- Born: July 18, 1835 New Bedford, Massachusetts, U.S.
- Died: May 8, 1920 (aged 84) New Bedford
- Occupation: historian; writer; teacher;

= Annie Russell Wall =

Annie Russell Wall (July 18, 1835 – May 8, 1920) was an American historian, writer, and teacher. After her early life in New Bedford, she taught at both Cambridge, Massachusetts and Washington University in St. Louis. A lifelong student of history, she was known for giving courses on Bible lectures in New Bedford and for giving readings. For many yeraas, she was associated with the Alliance of Unitarian and Other Liberal Christian Women.

==Biography==
Annie Russell Wall was born in New Bedford, Massachusetts on July 18, 1835. Her father was William Allen Wall (1801-1885), a New Bedford artist of note. He painted New Bedford Fifty Years Ago.
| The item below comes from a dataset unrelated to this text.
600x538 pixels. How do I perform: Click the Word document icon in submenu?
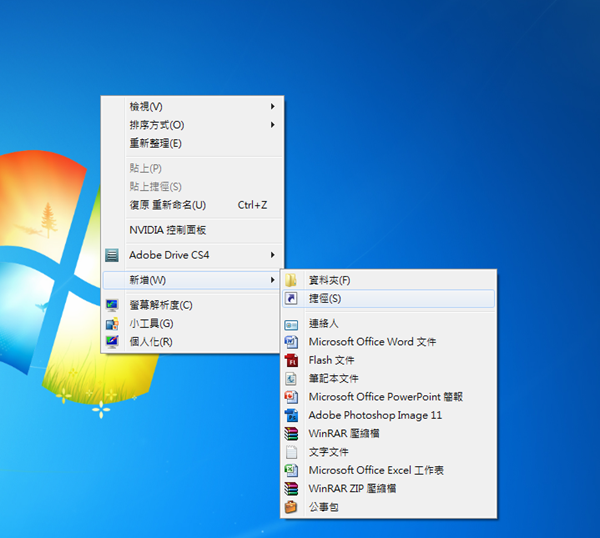click(291, 342)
His Landing of Gosnold was hung in New Bedford's Free Public Library. In Annie's lifetime, there was scarcely one of the older houses in New Bedford that did not possess one or more of William's paintings. Annie's mother was Rhobe T. (Russell) Wall, descended from John Russell who settled in Dartmouth, Massachusetts, in the 17th century. Annie had at least one sibling, a sister, Mary.

After passing her early life in New Bedord, Wall went to Cambridge, Massachusetts to teach and later to Washington University in St. Louis.
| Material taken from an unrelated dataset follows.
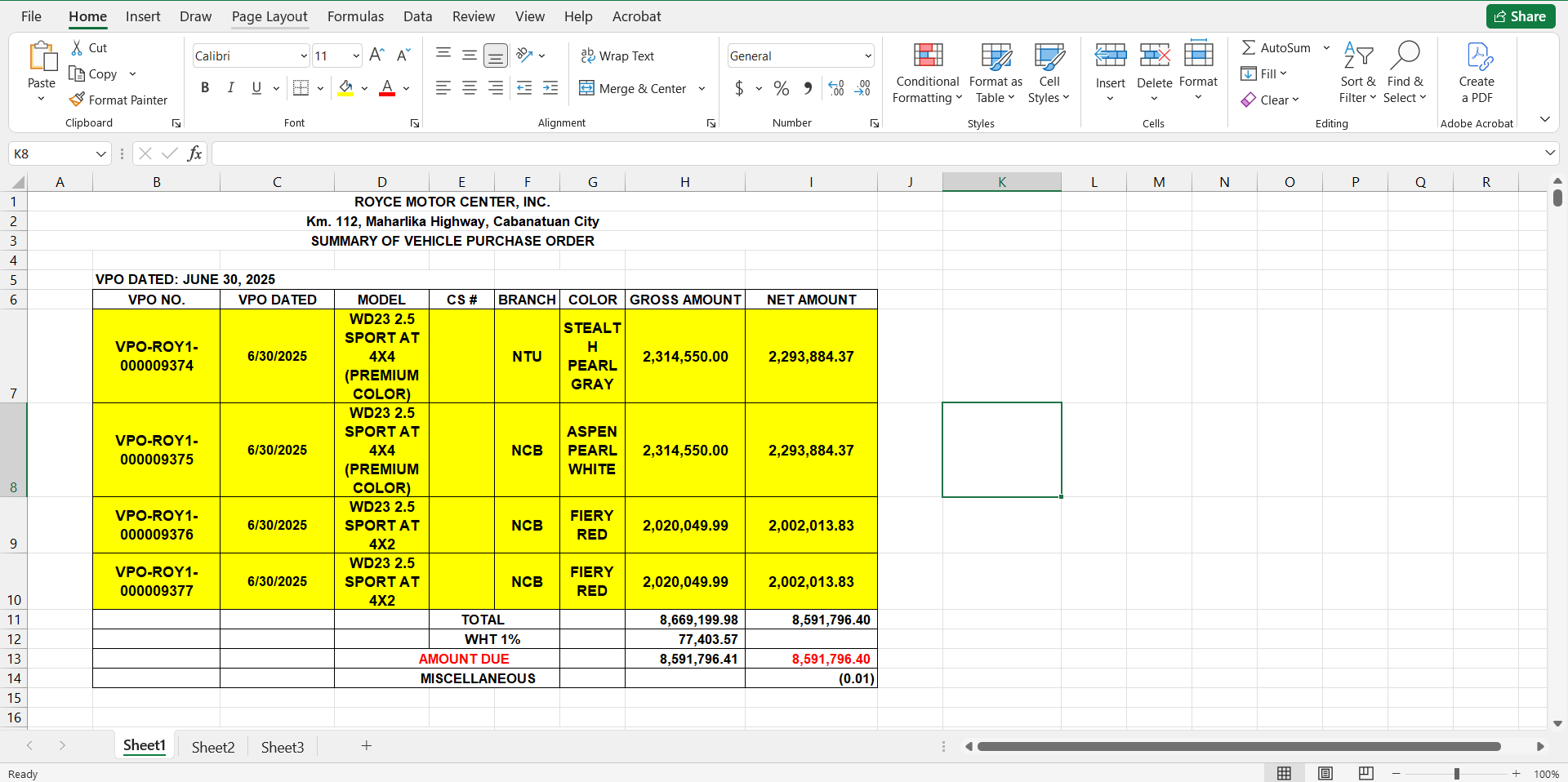Click the Merge & Center button
The width and height of the screenshot is (1568, 782).
point(633,88)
After her return to New Bedford, around 1900, Wall became corresponding secretary of The Alliance of the First Congregational Society, an office which she filled until her death. She was a Life Member of the Alliance of Unitarian and Other Liberal Christian Women. On the occasion of the two hundred year anniversary of the Unitarian Church in New Bedford, Wall wrote its anniversary hymn.
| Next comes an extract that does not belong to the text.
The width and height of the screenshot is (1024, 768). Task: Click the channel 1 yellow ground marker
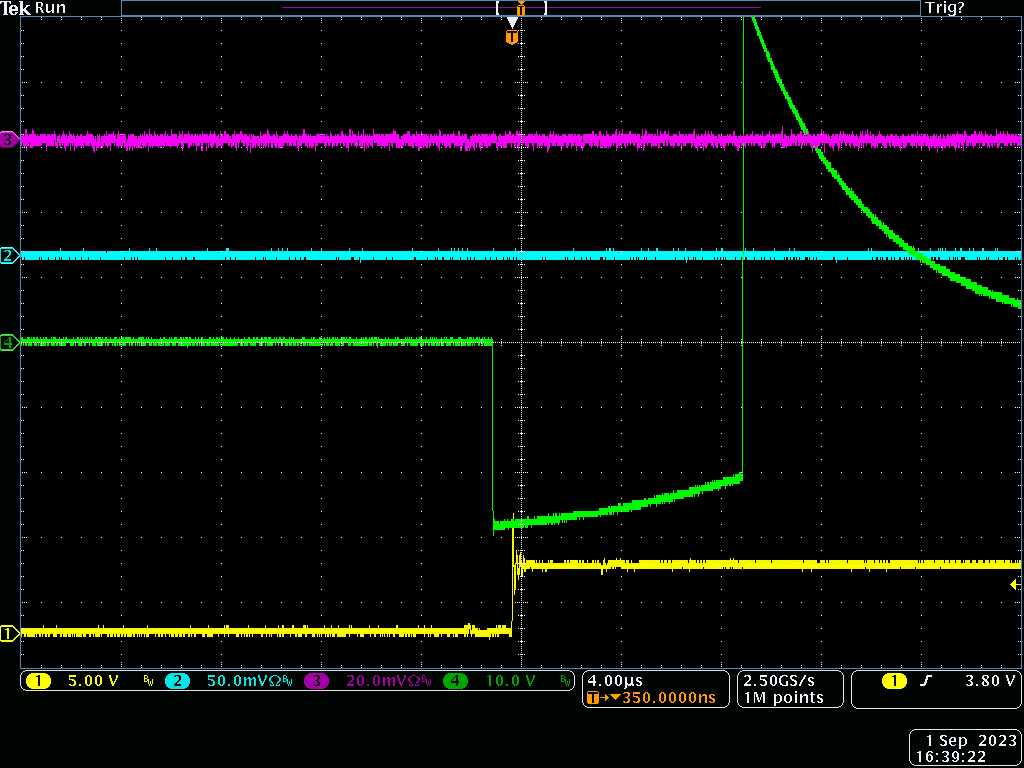pos(9,632)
Wall was associated with the philosopher, John Fiske. A lifelong student of history, general and ecclesiastical, each year, Wall gave courses of Bible lectures in New Bedford at the Unitarian Chapel. In 1898, in New Bedford, she lectured on "The Supernatural in Shakespeare", and on "The Philippine Islands". In 1901, in the same city, she lectured on the occasion of the 1,000th anniversary of the death of King Alfred the Great.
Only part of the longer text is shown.